Bernanke Says SOX ‘Worthwhile’
Monday, February 19th, 2007Feb. 15, 2007 (SmartPros) — In the question-and-answer session following his testimony before the U.S. Senate Banking Committee on Wednesday, Federal Reserve Chairman Ben Bernanke said Sarbanes-Oxley regulation is "worthwhile to keep."
"If you take Sarbanes-Oxley as an example, to the extent that Sarbanes-Oxley appropriately balances disclosures and governance against the costs of achieving those disclosures and governance, I think it's worthwhile to keep even if there's some short-run tendency for firms to run away from that," said Bernanke. "Because the investor wants that protection, and ultimately the investor will reward firms that list on exchanges that have appropriate, adequate protections, such as a well-designed Sarbanes-Oxley."
Bernanke added that the costs associated with any financial regulation raise questions.

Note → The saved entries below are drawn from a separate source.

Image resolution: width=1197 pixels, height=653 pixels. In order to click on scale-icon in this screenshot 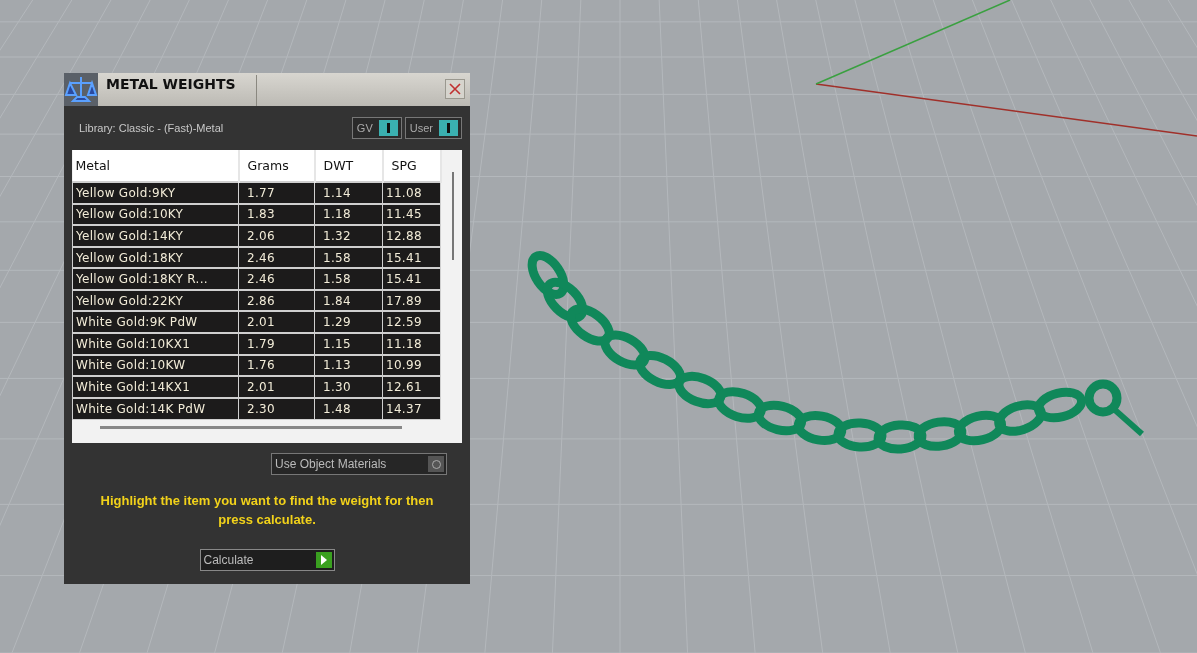, I will do `click(81, 90)`.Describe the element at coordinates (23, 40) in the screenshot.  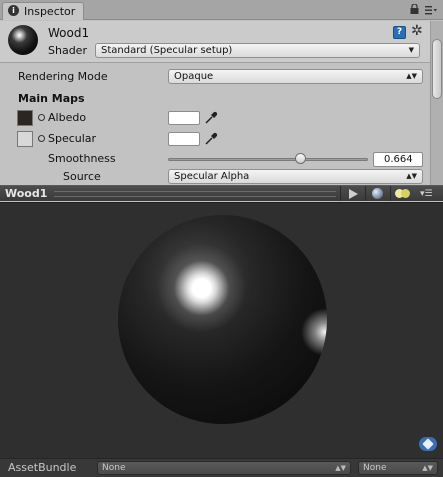
I see `material-sphere-icon` at that location.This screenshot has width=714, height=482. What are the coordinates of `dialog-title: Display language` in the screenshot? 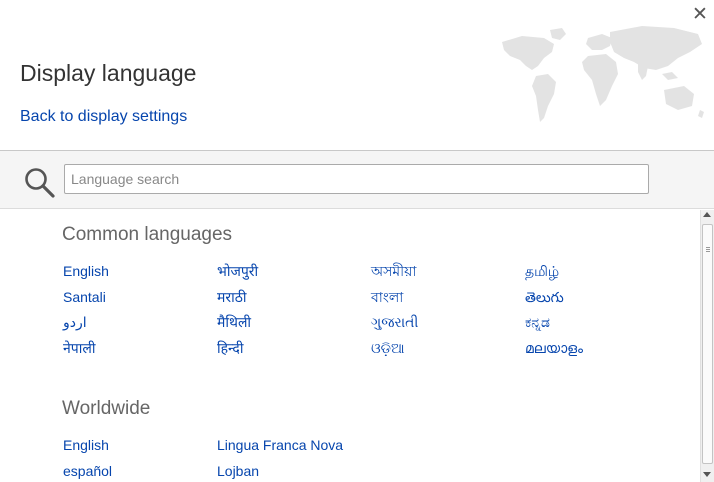 It's located at (108, 73).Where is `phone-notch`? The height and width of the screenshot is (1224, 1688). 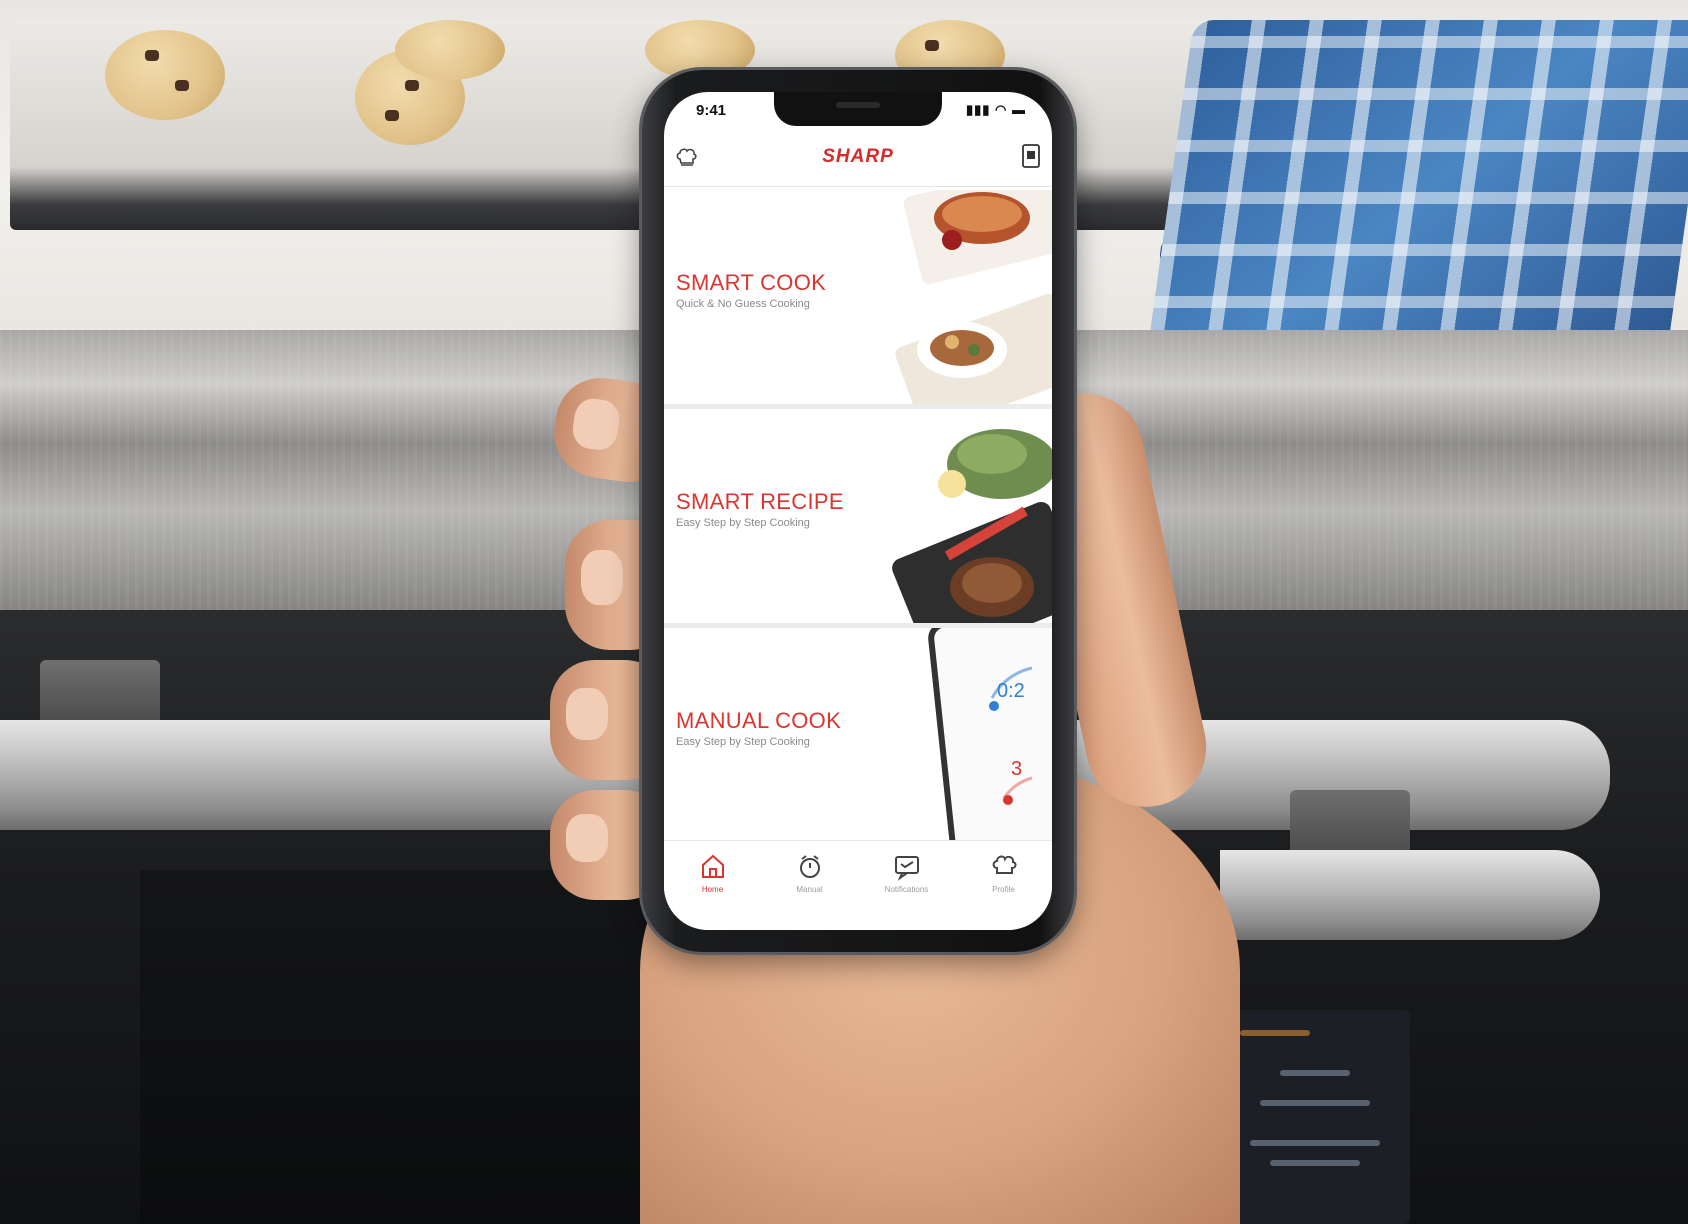 phone-notch is located at coordinates (858, 109).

"There are always concerns about Sarbanes-Oxley, about Basel II, about the regulatory structure, about the securities litigation, about [the Committee on Foreign Investment in the United States, and] many other things that we could point to, where legitimate questions can be raised about whether the costs of those regulatory schemes exceed the actual benefits to investors and to others of implementing them," he said.
Bernanke's semi-annual testimony before Congress forecasted modest growth in the economy this year, and said inflationary pressure appear to be waning.
Bernanke is scheduled to give testimony today before the House Financial Services Committee.